The MAIC methodology adjusts for baseline patient characteristics to enable a more equitable comparison across different clinical trial populations. While indirect, the analysis offers preliminary insights into the relative efficacy and safety profiles of these therapies. Results suggest that zilucoplan may offer comparable or improved outcomes in certain patient subgroups, potentially making it a preferred option for patients seeking a convenient, self-administered treatment.7
A Deepening Commitment to Myasthenia Gravis Patients
The data presented by UCB at the 15th MGFA International Conference reflect more than just scientific achievement—they exemplify a commitment to reshaping the treatment paradigm in generalized myasthenia gravis. By advancing therapies that offer long-term control, early onset of action, patient flexibility, and robust real-world relevance, UCB is reinforcing its position as a pioneer in the rare neuromuscular disease space.
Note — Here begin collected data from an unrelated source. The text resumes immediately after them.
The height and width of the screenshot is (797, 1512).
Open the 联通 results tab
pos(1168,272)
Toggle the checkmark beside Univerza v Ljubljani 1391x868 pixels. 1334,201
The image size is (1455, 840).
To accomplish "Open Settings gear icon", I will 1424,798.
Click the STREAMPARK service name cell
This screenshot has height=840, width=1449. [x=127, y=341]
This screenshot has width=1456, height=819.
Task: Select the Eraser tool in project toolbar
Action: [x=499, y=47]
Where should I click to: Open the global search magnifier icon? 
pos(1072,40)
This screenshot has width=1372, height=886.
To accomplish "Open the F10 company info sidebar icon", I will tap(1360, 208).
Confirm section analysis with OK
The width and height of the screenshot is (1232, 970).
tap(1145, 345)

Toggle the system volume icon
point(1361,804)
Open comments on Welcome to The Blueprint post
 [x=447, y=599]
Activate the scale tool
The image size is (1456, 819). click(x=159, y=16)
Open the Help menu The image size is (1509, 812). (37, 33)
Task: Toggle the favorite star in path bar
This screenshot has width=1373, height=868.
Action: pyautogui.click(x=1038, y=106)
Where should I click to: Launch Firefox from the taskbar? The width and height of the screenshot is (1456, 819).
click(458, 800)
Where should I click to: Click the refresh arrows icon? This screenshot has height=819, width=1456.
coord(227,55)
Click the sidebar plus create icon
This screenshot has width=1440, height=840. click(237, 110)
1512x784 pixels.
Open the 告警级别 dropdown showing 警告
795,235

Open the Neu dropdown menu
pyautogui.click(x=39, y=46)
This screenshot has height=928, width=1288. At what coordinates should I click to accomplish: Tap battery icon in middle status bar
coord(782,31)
As the company continues to invest in clinical development, patient engagement, and data generation across diverse settings, its vision for gMG treatment continues to evolve. The convergence of robust clinical trial data and real-world evidence shared this week in The Hague may help shape the next generation of standards in managing this complex, often debilitating autoimmune disease.